Bramha — Local Memory for GitHub Copilot
Bramha gives GitHub Copilot Chat a long-term memory that runs entirely on your
own machine. Install the extension, reload the window, and Copilot can remember
your decisions, preferences, and project facts across sessions.
Open source · MIT License · No data leaves your computer.
Why you might want this
GitHub Copilot is great inside one chat, but it forgets everything when you
close the window. That means you keep re-explaining the same things:
- "We use pytest, not unittest."
- "Our API base path is
/v2/...."
- "Last week we decided to skip Redis for now."
Bramha stores these small facts locally and feeds the most relevant ones back
to Copilot whenever you ask a related question. You stop repeating yourself,
and Copilot stops giving generic answers.
What it actually does
- Saves notes — Copilot (or you) can save short facts, decisions, and
lessons through an MCP tool call (
upsert_fact, record_episode, etc.).
- Finds the right note — When you ask Copilot something, Bramha searches
your past notes and returns the most relevant ones.
- Stays on your laptop — Everything sits in a local SQLite + LanceDB
store under your VS Code user folder. No cloud, no telemetry.
Under the hood it uses a hybrid search engine: vector search (LanceDB +
nomic-embed-text-v1.5, 768-dim) + keyword search (BM25) + a small
cross-encoder reranker (MiniLM-L6). Results are merged with Reciprocal Rank
Fusion (RRF).
Install
- Download
bramha-3.0.0.vsix from the Releases page (or build it yourself
with npx vsce package).
- In VS Code: Extensions panel → "..." menu → Install from VSIX...
- Reload the window.
The first time it starts, Bramha creates a private Python virtual environment
under VS Code's globalStorage/azul-bramha.bramha/ folder and installs its
dependencies. This takes 1–2 minutes and only happens once.
It then registers itself as a local MCP server, so Copilot Chat can call its
tools automatically.
How well does it work?
Bramha has been measured on standard public long-memory evaluation suites
(independent research datasets we did not create). Headline numbers:
Long-session memory (500 questions, ~19,000 chat sessions)
| Metric |
Bramha |
| Recall@1 |
93.4% |
| Recall@5 |
99.0% |
| Recall@10 |
99.4% |
| MRR |
0.957 |
On the same evaluation, Bramha's Recall@5 is higher than the best public
result we are aware of for an open-source memory layer (~98.4%).
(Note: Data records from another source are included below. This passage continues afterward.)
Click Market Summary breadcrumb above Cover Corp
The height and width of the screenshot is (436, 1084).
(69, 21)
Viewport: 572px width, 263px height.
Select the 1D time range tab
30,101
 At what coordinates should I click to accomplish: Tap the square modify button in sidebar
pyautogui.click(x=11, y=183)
Reproducible with the bundled benchmark script.
Long multi-turn conversations (~2,000 questions, 10 long dialogues)
| Metric |
Result |
| Recall@1 |
80.4% |
| Recall@5 |
94.9% |
| Recall@10 |
97.7% |
| p50 latency |
2.5 s (CPU) |
Reproducible with the bundled benchmark script.
Plain-English takeaway: on a standard long-memory test, Bramha finds the
right memory in its top 5 results 99 times out of 100 — better than other
open-source memory layers we have benchmarked.
How fast is it?
Typical query times on an Apple M-series laptop (CPU only, no GPU needed):
- ~30 ms — BM25 keyword search alone
- ~300 ms — full hybrid pipeline with reranking (warm cache)
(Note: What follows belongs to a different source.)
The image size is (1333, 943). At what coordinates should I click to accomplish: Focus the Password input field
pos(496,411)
- ~2.5 s — full hybrid pipeline cold (first query after start)
Privacy
- All data is stored locally under VS Code's user folder.
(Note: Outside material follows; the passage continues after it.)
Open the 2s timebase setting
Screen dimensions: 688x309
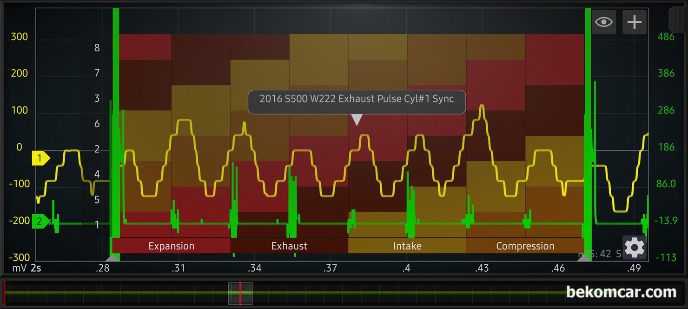[x=36, y=269]
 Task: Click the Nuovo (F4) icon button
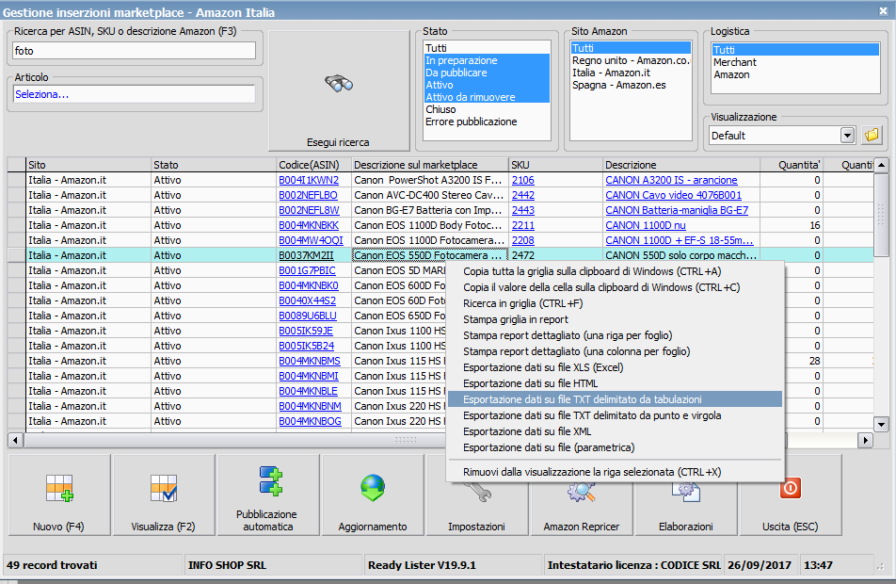click(59, 495)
- No network calls are made for search, embedding, or reranking — models run on
your CPU.
- The extension never sends your notes anywhere.
Uninstall
VS Code: Extensions panel → Bramha → Uninstall.
To also delete the local data:
rm -rf "$HOME/Library/Application Support/Code/User/globalStorage/azul-bramha.bramha"
(On Windows replace the path with %APPDATA%\Code\User\globalStorage\azul-bramha.bramha,
on Linux ~/.config/Code/User/globalStorage/azul-bramha.bramha.)
License
MIT — see the LICENSE file bundled with the extension.